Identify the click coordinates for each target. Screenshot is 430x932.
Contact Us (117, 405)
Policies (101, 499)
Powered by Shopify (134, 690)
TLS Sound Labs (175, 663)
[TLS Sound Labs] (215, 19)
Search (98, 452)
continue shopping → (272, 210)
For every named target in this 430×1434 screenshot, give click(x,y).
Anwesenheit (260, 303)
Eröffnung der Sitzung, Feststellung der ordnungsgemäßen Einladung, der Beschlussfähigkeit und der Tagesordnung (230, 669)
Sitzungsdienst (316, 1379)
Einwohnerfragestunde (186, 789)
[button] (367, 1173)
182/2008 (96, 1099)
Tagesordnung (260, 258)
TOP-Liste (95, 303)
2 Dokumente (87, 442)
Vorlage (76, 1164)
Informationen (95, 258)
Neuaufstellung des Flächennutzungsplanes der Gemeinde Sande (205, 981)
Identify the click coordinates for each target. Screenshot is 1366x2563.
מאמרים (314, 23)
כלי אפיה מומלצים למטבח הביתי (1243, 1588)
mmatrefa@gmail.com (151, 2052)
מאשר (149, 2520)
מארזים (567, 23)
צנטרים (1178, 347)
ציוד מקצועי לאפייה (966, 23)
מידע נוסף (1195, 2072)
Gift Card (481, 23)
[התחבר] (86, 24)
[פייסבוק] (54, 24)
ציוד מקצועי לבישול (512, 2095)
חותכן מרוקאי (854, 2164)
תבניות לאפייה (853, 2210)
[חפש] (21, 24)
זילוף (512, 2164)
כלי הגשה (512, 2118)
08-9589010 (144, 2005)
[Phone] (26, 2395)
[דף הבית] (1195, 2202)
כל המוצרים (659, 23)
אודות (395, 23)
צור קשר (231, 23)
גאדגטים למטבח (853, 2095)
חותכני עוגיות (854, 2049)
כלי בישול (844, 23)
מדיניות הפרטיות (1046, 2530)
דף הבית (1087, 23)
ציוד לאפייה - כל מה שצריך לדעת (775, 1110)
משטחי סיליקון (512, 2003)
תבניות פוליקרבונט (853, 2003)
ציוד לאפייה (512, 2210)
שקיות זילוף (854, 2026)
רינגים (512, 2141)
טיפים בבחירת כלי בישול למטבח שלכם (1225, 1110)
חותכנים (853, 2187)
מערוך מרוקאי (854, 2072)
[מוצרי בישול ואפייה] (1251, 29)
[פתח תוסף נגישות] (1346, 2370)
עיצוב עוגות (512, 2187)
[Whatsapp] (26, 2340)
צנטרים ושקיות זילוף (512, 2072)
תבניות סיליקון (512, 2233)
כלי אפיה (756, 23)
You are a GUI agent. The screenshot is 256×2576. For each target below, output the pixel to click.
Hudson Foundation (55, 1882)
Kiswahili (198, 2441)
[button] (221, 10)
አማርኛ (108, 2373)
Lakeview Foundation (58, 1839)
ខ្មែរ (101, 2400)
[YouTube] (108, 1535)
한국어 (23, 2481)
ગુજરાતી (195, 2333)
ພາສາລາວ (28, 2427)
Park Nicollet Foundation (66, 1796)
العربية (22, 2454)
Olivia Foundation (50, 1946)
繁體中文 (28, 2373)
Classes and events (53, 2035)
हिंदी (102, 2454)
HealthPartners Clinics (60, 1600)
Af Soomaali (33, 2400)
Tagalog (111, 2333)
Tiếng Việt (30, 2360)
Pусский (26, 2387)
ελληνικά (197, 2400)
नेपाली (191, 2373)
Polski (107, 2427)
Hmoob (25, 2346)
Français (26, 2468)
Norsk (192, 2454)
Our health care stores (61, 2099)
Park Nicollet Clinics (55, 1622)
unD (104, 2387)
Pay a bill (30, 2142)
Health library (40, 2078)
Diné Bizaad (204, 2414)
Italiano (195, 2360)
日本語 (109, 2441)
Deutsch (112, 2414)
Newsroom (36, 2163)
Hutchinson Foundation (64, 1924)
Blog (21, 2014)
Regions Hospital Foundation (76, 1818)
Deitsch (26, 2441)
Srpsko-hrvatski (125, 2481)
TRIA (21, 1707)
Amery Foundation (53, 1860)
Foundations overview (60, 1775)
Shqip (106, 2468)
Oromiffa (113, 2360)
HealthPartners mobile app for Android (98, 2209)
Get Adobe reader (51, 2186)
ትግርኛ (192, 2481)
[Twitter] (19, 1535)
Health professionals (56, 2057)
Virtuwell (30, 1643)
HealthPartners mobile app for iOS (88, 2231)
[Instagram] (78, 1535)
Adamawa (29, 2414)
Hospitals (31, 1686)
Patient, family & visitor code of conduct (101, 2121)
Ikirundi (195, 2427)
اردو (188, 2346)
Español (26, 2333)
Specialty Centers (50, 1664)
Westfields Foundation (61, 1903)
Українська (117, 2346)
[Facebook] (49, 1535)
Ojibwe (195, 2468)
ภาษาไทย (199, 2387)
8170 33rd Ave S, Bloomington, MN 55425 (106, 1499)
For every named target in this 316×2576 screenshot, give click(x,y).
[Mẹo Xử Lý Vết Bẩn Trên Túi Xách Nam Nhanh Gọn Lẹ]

════════════════════

EXERCISE DETAILS: Retype the material above, character for character.

YOUR RESPONSE:
Identify the click coordinates for each target. Screenshot is 430x932.
Contact Us (117, 405)
Policies (101, 499)
Powered by Shopify (134, 690)
TLS Sound Labs (175, 663)
[TLS Sound Labs] (215, 19)
Search (98, 452)
continue shopping → (272, 210)
For every named target in this 430×1434 screenshot, give click(x,y).
Anwesenheit (260, 303)
Eröffnung der Sitzung, Feststellung der ordnungsgemäßen Einladung, der Beschlussfähigkeit und der Tagesordnung (230, 669)
Sitzungsdienst (316, 1379)
Einwohnerfragestunde (186, 789)
[button] (367, 1173)
182/2008 (96, 1099)
Tagesordnung (260, 258)
TOP-Liste (95, 303)
2 Dokumente (87, 442)
Vorlage (76, 1164)
Informationen (95, 258)
Neuaufstellung des Flächennutzungsplanes der Gemeinde Sande (205, 981)
Identify the click coordinates for each target. Screenshot is 1366x2563.
מאמרים (314, 23)
כלי אפיה מומלצים למטבח הביתי (1243, 1588)
mmatrefa@gmail.com (151, 2052)
מאשר (149, 2520)
מארזים (567, 23)
צנטרים (1178, 347)
ציוד מקצועי לאפייה (966, 23)
מידע נוסף (1195, 2072)
Gift Card (481, 23)
[התחבר] (86, 24)
[פייסבוק] (54, 24)
ציוד מקצועי לבישול (512, 2095)
חותכן מרוקאי (854, 2164)
תבניות לאפייה (853, 2210)
[חפש] (21, 24)
זילוף (512, 2164)
כלי הגשה (512, 2118)
08-9589010 (144, 2005)
[Phone] (26, 2395)
[דף הבית] (1195, 2202)
כל המוצרים (659, 23)
אודות (395, 23)
צור קשר (231, 23)
גאדגטים למטבח (853, 2095)
חותכני עוגיות (854, 2049)
כלי בישול (844, 23)
מדיניות הפרטיות (1046, 2530)
דף הבית (1087, 23)
ציוד לאפייה - כל מה שצריך לדעת (775, 1110)
משטחי סיליקון (512, 2003)
תבניות פוליקרבונט (853, 2003)
ציוד לאפייה (512, 2210)
שקיות זילוף (854, 2026)
רינגים (512, 2141)
טיפים בבחירת כלי בישול למטבח שלכם (1225, 1110)
חותכנים (853, 2187)
מערוך מרוקאי (854, 2072)
[מוצרי בישול ואפייה] (1251, 29)
[פתח תוסף נגישות] (1346, 2370)
עיצוב עוגות (512, 2187)
[Whatsapp] (26, 2340)
צנטרים ושקיות זילוף (512, 2072)
תבניות סיליקון (512, 2233)
כלי אפיה (756, 23)
You are a GUI agent. The screenshot is 256×2576. For each target below, output the pixel to click.
Hudson Foundation (55, 1882)
Kiswahili (198, 2441)
[button] (221, 10)
አማርኛ (108, 2373)
Lakeview Foundation (58, 1839)
ខ្មែរ (101, 2400)
[YouTube] (108, 1535)
한국어 (23, 2481)
ગુજરાતી (195, 2333)
ພາສາລາວ (28, 2427)
Park Nicollet Foundation (66, 1796)
العربية (22, 2454)
Olivia Foundation (50, 1946)
繁體中文 (28, 2373)
Classes and events (53, 2035)
हिंदी (102, 2454)
HealthPartners Clinics (60, 1600)
Af Soomaali (33, 2400)
Tagalog (111, 2333)
Tiếng Việt (30, 2360)
Pусский (26, 2387)
ελληνικά (197, 2400)
नेपाली (191, 2373)
Polski (107, 2427)
Hmoob (25, 2346)
Français (26, 2468)
Norsk (192, 2454)
Our health care stores (61, 2099)
Park Nicollet Clinics (55, 1622)
unD (104, 2387)
Pay a bill (30, 2142)
Health library (40, 2078)
Diné Bizaad (204, 2414)
Italiano (195, 2360)
日本語 (109, 2441)
Deutsch (112, 2414)
Newsroom (36, 2163)
Hutchinson Foundation (64, 1924)
Blog (21, 2014)
Regions Hospital Foundation (76, 1818)
Deitsch (26, 2441)
Srpsko-hrvatski (125, 2481)
TRIA (21, 1707)
Amery Foundation (53, 1860)
Foundations overview (60, 1775)
Shqip (106, 2468)
Oromiffa (113, 2360)
HealthPartners mobile app for Android (98, 2209)
Get Adobe reader (51, 2186)
ትግርኛ (192, 2481)
[Twitter] (19, 1535)
Health professionals (56, 2057)
Virtuwell (30, 1643)
HealthPartners mobile app for iOS (88, 2231)
[Instagram] (78, 1535)
Adamawa (29, 2414)
Hospitals (31, 1686)
Patient, family & visitor code of conduct (101, 2121)
Ikirundi (195, 2427)
اردو (188, 2346)
Español (26, 2333)
Specialty Centers (50, 1664)
Westfields Foundation (61, 1903)
Українська (117, 2346)
[Facebook] (49, 1535)
Ojibwe (195, 2468)
ภาษาไทย (199, 2387)
8170 33rd Ave S, Bloomington, MN 55425 (106, 1499)
For every named target in this 316×2576 screenshot, give click(x,y).
[Mẹo Xử Lý Vết Bẩn Trên Túi Xách Nam Nhanh Gọn Lẹ]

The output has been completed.